DATASET EXCERPTS:
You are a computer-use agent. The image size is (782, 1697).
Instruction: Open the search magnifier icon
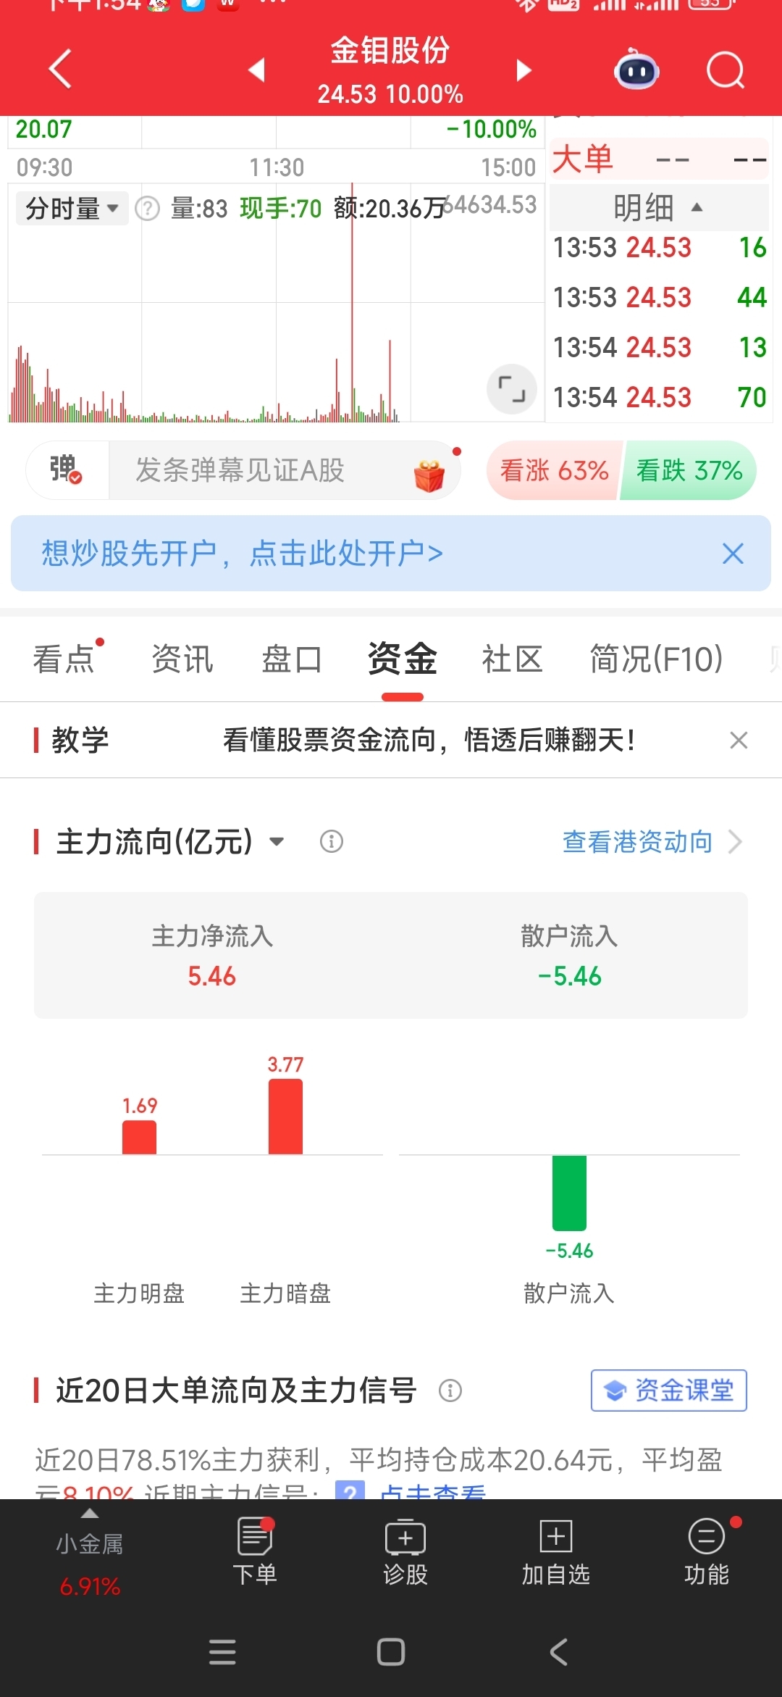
...
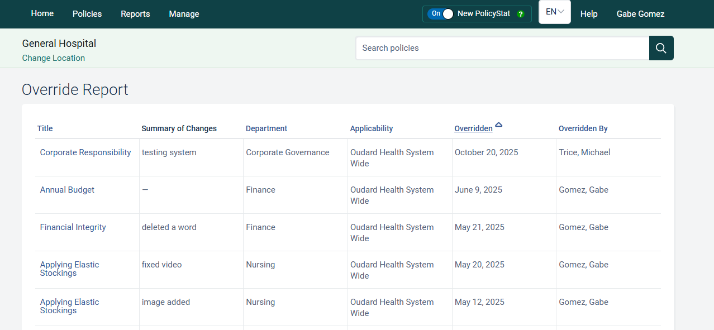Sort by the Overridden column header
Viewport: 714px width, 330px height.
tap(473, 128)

WHAT NEEDS TO BE DONE:
Would you please write out, exactly and with no other lines, the stretch of the listing above from the line containing "You are a computer-use" through the line containing "Instruction: Open the search magnifier icon"?

RESPONSE AREA:
You are a computer-use agent. The image size is (782, 1697).
Instruction: Open the search magnifier icon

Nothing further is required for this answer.